I have a .csv file with rows containing string values:
"315700H9VGE9BHU9DK42","""LEGOS s.r.o."", švédsky ""LEGOS bolag med begr.amsvar""","cs","",""
My second field occasionally contains 'strings with enclosed "quote" values':
"""LEGOS s.r.o."", švédsky ""LEGOS bolag med begr.amsvar"""
That when read into a spark dataframe the value would present:
"LEGOS s.r.o.", švédsky "LEGOS bolag med begr.amsvar"

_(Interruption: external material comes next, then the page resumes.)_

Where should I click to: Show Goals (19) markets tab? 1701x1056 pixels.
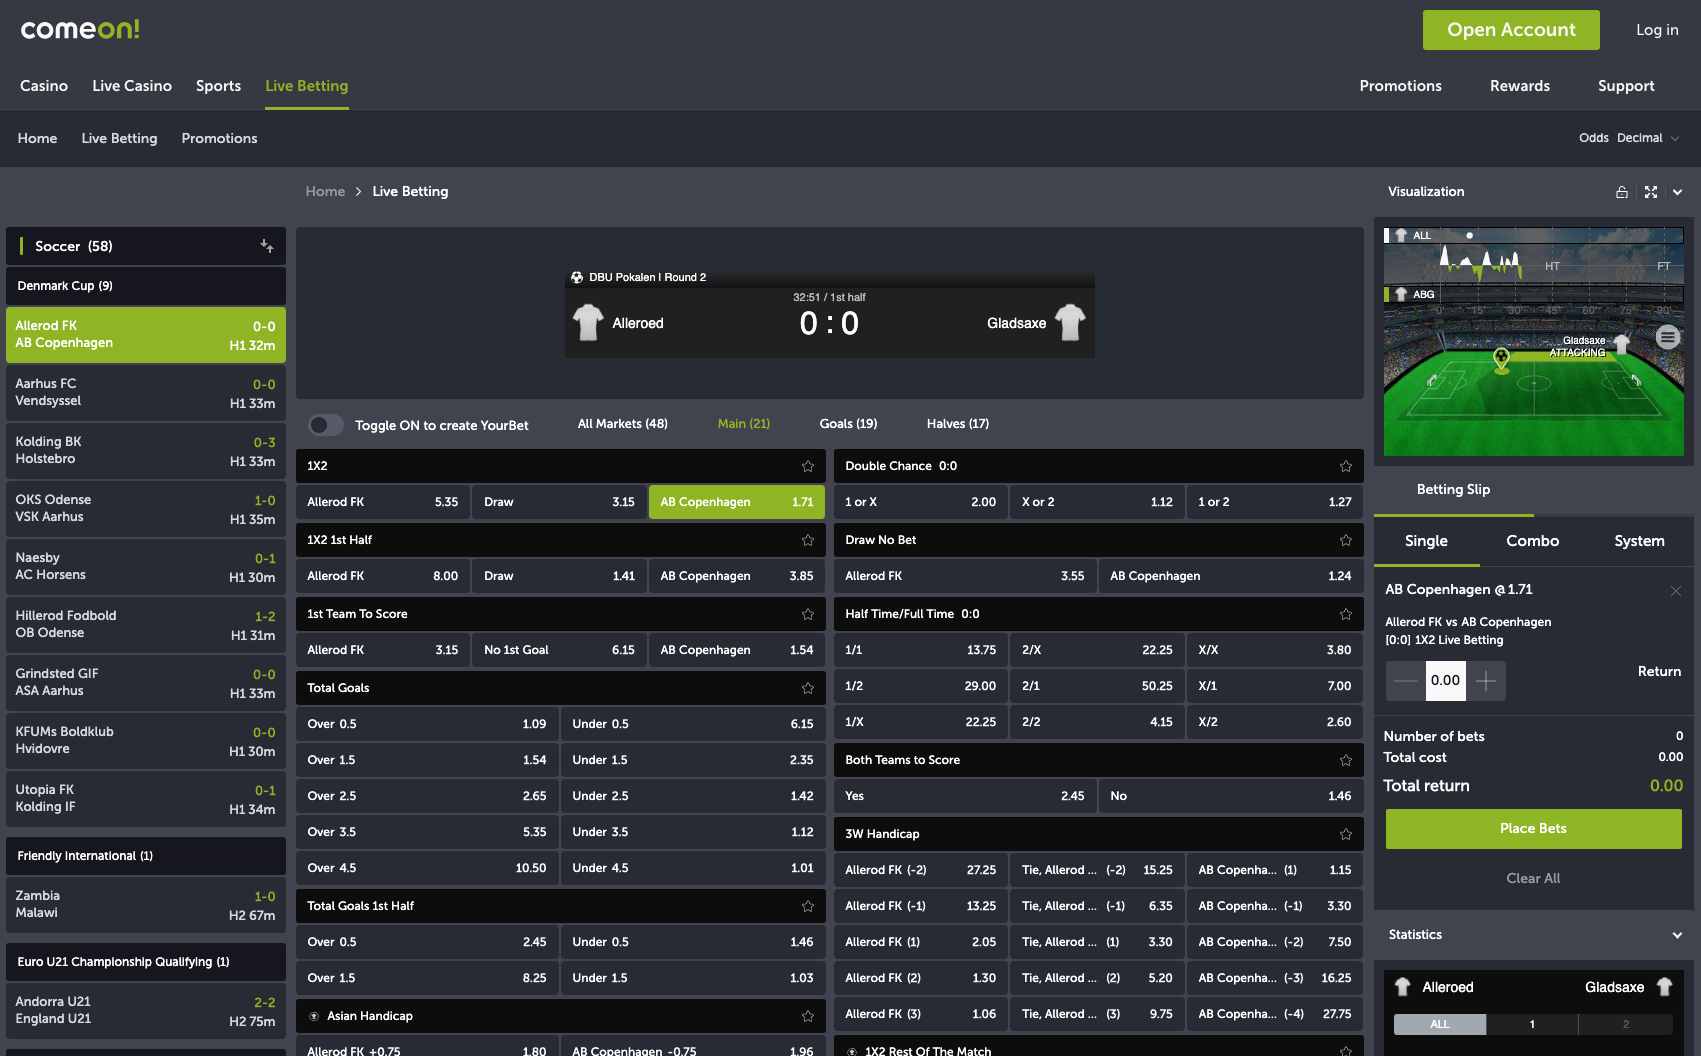coord(848,424)
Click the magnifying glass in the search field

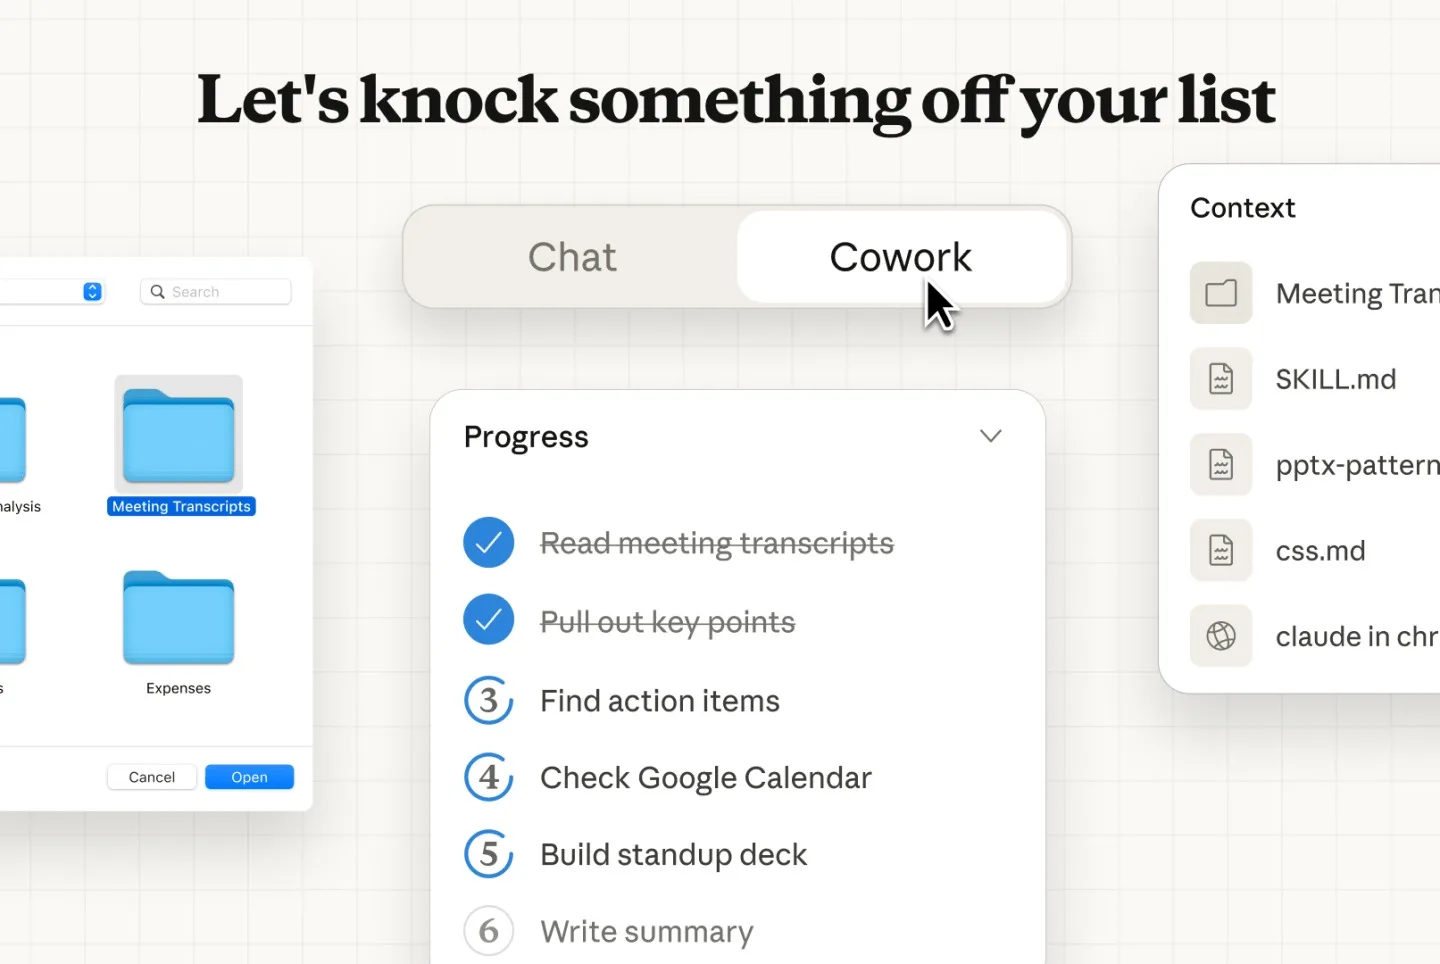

I have tried this, and variations of the commented out options as described in these docs
df = (spark
.read
.format("csv")
.option("header", True)
.option("delimiter", ",")
.option("multiline", True)
.option("escapeQuotes", True)
.option("quote", "\"")
.option("escape", "\"")
# .option("escape", "\\")
# .option("escape", '""')
# .option("escape", "\n")
.schema(raw_schema)
.csv(landing_schema_file)
)
Any ideas?
I'm running on Apache Spark 3.3.0, Scala 2.12
OK, I think I have nailed the problem down as something to do with how Databricks and Spark process that data, rather than reading it.
I am reading a large 3GB .csv file into Databricks using. As per this answer and the answer by @vilabinot:
df = (spark
.read
.format("csv")
.option("header", True)
.option("inferSchema", True)
.option("multiline", True)
.option("escape", "\"")
.csv(file_path_or_directory)
)
One of the fields in this dataset is Country code. To test if the file read was OK, groupby and aggregate on this:
df.groupby("Country").agg(count("*").alias("count"))
Which is where erroneous values were being returned i.e. non-Country codes are returned as groups.
Country | count |
---|---|
PL-10 | 1 |
1 TO 10, AFFIL TOWER, L. H. ROAD, | 1 |
But, If I then try to filter the df to these values:
display(df.filter(col('Country') == "PL-10"))
Nothing is returned. So I think this is in fact something to do with the way that Spark or Databricks is trying to optimise different functions, rather than the data read step itself. A few other tests I tried which replicate this behaviour on groupby and filter were:
For reference, the dataset is the GLEIF LEI index.